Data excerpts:

....

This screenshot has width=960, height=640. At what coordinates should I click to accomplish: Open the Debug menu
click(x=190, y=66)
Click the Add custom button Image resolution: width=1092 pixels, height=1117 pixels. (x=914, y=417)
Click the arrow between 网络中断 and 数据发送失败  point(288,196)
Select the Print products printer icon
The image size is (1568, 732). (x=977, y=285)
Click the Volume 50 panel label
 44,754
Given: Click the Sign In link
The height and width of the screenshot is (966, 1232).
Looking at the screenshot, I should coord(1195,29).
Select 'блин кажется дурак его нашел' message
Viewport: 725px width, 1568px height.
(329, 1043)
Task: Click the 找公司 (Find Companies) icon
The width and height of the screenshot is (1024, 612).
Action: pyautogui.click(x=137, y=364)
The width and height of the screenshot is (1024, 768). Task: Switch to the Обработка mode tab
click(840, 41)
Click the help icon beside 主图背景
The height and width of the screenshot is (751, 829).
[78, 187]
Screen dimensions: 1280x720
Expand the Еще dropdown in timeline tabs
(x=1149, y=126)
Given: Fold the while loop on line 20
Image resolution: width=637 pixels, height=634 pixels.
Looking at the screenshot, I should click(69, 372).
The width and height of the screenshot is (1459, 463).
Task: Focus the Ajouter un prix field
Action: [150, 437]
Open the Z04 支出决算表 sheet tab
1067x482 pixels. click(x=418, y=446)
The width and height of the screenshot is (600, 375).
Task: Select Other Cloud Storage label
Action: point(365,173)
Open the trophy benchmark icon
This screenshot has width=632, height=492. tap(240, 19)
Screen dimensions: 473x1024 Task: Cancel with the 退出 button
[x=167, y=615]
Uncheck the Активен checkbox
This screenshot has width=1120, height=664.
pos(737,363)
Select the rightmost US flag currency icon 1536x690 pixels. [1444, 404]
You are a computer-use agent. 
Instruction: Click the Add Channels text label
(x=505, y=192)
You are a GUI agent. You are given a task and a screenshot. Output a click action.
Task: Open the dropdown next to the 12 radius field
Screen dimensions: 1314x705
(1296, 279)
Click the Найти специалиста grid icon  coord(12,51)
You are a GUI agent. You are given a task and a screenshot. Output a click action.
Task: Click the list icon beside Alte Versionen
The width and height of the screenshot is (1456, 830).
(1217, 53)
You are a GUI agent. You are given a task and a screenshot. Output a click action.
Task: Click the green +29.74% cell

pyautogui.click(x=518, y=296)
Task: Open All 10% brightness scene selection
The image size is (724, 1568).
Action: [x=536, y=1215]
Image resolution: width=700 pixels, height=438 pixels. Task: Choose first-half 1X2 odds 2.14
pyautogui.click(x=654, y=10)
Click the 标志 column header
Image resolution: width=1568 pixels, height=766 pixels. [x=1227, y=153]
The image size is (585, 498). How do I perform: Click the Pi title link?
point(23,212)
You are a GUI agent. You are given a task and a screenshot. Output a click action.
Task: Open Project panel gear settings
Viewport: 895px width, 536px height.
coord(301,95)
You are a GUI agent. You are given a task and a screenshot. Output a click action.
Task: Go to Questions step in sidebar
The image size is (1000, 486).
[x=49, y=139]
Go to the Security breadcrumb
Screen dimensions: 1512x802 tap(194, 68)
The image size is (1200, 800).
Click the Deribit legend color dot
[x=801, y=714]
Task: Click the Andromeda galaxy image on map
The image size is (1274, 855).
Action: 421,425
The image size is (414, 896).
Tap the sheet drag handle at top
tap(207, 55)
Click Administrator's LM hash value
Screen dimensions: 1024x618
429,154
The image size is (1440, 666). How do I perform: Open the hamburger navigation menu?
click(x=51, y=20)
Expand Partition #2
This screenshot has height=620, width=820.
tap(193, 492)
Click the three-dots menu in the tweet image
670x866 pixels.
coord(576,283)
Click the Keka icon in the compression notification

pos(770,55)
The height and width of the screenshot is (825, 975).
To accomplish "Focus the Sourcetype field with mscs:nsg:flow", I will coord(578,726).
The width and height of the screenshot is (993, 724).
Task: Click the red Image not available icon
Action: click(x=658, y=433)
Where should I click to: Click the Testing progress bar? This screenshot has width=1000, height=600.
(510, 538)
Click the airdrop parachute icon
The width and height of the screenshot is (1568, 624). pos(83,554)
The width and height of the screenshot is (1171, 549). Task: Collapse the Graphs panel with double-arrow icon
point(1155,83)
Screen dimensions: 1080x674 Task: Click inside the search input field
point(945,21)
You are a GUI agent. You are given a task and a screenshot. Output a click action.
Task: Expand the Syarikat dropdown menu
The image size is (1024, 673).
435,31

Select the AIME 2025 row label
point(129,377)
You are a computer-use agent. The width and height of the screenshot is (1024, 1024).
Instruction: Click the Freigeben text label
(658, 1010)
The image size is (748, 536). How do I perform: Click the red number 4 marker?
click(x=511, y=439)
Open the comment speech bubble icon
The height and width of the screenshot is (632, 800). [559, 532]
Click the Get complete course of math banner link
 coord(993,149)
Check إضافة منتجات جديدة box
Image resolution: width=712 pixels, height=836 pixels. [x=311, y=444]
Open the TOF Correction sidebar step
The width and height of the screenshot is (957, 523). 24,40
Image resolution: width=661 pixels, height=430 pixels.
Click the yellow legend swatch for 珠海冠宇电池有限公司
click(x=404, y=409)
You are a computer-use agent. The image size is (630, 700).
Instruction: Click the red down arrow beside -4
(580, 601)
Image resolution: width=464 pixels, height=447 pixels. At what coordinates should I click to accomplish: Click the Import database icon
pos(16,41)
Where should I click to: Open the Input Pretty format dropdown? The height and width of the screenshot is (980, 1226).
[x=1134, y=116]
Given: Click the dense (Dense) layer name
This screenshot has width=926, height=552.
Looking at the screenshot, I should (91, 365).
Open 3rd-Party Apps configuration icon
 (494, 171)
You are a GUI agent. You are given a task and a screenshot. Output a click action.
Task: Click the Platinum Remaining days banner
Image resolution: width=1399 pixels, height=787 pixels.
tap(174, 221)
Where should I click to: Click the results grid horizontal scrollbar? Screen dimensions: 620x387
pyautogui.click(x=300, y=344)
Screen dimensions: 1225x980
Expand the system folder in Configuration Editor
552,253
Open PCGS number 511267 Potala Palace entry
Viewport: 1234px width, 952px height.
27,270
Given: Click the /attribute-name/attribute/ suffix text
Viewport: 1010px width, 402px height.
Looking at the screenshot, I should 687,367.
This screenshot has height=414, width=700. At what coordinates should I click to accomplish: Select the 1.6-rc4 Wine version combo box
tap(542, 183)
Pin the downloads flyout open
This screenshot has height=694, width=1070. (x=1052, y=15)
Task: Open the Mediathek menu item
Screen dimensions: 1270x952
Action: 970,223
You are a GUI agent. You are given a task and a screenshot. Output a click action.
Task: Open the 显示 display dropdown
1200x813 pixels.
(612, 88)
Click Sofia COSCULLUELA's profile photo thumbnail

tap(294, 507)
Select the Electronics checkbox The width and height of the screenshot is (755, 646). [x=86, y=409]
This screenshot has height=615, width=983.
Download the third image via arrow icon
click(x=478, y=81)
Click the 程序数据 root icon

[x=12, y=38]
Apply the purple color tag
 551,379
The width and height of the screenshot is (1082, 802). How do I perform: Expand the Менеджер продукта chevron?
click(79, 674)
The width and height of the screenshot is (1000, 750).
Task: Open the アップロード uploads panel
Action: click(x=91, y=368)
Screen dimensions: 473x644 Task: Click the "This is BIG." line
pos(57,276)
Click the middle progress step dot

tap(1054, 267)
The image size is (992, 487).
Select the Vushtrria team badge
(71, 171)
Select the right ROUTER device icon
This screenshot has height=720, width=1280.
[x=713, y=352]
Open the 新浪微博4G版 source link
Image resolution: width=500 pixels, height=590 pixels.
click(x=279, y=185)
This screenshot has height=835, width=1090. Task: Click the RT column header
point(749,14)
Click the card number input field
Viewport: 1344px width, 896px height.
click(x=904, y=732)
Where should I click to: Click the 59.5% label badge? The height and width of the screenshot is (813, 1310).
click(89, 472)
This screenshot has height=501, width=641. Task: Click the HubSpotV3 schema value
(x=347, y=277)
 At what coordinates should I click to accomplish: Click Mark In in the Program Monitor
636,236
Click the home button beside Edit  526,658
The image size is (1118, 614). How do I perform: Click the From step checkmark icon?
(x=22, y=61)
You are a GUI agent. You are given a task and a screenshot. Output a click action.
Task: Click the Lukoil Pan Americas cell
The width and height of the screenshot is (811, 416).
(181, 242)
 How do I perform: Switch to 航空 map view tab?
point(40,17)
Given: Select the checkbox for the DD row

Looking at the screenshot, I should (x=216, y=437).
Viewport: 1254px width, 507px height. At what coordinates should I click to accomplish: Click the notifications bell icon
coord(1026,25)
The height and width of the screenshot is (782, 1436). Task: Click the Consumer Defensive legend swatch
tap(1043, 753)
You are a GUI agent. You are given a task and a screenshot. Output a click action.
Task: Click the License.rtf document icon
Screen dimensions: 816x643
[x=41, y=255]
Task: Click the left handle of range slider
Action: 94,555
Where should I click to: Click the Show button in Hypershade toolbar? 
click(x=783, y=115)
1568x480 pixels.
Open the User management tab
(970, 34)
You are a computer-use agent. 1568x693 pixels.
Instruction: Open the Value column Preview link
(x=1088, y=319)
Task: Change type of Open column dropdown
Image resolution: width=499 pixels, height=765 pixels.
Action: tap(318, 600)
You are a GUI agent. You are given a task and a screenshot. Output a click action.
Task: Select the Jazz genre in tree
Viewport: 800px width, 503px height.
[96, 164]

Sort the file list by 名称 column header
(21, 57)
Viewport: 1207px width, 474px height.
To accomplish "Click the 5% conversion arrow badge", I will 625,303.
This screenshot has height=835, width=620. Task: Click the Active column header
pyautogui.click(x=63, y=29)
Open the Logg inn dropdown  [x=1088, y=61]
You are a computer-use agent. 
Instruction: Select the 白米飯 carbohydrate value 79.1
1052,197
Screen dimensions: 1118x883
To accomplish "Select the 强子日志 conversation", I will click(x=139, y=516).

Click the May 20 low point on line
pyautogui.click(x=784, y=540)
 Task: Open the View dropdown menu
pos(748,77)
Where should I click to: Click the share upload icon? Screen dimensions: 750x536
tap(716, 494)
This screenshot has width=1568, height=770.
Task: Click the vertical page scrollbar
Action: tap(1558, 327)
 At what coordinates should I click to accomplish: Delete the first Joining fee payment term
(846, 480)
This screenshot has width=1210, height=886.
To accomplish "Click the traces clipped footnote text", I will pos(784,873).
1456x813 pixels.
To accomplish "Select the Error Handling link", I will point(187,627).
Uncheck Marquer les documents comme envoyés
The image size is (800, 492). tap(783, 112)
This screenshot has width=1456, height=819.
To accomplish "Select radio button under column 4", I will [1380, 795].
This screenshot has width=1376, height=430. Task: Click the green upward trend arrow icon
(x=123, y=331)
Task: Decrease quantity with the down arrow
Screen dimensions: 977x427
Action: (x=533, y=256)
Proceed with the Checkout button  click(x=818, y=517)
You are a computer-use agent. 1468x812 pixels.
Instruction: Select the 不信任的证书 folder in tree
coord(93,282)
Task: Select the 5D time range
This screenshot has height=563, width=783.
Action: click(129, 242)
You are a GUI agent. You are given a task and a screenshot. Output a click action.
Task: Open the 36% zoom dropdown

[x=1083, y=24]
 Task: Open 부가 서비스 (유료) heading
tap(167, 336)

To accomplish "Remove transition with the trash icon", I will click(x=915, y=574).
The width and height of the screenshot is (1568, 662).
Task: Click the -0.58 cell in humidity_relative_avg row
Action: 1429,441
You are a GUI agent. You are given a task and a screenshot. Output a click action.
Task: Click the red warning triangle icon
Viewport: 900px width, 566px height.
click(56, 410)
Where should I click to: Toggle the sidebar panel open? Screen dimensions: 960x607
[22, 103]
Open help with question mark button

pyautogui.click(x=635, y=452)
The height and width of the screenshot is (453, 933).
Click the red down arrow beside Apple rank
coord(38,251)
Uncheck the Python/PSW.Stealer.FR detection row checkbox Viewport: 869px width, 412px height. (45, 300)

....

Assignment:
Report how many lines above hold "name", number only.

Task response:
2